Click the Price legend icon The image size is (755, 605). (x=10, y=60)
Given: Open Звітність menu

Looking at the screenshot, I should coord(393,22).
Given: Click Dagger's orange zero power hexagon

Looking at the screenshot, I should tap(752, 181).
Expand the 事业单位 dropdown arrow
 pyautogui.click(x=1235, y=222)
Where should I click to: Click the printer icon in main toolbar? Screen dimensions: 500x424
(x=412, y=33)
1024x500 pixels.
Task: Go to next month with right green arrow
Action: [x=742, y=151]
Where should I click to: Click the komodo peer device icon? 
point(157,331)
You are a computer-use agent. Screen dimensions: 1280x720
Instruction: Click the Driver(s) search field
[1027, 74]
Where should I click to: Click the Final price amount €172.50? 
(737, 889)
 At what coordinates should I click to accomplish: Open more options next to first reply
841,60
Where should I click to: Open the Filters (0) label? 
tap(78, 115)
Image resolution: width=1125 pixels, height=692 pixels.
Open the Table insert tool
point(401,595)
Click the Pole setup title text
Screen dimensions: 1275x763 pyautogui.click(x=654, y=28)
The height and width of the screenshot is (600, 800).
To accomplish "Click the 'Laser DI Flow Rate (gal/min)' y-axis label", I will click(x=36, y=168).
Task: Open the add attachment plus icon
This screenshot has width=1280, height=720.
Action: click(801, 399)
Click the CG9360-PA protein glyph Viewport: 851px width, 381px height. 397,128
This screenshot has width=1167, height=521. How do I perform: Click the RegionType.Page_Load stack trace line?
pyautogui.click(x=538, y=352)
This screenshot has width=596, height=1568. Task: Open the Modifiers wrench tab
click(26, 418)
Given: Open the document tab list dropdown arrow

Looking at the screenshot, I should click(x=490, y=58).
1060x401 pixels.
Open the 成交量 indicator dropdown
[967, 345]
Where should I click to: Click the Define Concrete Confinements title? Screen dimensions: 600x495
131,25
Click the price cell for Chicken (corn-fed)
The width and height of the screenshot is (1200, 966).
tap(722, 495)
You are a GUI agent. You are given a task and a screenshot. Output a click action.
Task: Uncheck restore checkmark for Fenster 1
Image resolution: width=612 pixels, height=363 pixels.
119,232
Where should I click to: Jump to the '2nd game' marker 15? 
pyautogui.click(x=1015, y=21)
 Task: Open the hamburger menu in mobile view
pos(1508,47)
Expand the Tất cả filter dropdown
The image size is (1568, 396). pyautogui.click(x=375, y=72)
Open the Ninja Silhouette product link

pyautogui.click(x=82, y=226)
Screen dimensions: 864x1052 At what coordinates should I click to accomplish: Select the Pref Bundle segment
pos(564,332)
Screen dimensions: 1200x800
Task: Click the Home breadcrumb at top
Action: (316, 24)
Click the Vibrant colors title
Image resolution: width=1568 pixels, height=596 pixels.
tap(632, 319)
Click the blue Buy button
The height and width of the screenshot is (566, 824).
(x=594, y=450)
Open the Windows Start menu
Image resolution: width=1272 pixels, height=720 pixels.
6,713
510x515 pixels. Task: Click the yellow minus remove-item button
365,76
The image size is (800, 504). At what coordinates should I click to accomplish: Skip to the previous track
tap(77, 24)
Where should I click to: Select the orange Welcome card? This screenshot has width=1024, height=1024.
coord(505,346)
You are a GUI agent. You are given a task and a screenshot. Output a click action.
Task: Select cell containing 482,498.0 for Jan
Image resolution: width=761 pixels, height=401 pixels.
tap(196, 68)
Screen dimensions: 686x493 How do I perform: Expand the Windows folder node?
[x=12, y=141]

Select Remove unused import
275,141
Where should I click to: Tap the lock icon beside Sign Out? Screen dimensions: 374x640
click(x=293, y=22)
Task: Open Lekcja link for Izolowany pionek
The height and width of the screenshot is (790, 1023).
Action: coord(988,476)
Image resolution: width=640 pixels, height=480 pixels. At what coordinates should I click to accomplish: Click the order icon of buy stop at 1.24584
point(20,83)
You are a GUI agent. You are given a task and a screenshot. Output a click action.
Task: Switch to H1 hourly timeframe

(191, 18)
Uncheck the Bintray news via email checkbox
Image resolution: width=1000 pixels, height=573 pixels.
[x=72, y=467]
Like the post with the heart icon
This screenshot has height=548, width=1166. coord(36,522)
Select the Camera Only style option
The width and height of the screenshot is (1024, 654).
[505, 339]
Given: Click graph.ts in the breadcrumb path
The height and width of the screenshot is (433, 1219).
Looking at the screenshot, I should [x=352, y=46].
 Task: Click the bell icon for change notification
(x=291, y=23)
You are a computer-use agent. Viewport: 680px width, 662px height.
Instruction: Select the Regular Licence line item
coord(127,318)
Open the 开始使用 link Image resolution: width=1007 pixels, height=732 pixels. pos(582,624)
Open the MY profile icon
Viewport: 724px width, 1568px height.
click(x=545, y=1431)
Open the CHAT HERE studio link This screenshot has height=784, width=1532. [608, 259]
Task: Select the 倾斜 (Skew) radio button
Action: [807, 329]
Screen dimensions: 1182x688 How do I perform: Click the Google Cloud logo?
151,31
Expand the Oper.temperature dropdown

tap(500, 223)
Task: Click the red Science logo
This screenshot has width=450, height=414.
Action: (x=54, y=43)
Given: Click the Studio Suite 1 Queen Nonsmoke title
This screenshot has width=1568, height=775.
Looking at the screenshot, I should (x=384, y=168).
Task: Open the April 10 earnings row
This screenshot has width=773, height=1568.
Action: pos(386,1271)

***

Exercise
Within the material above, tally each line that contains "computer" and respond with the tally only.

Problem solution
2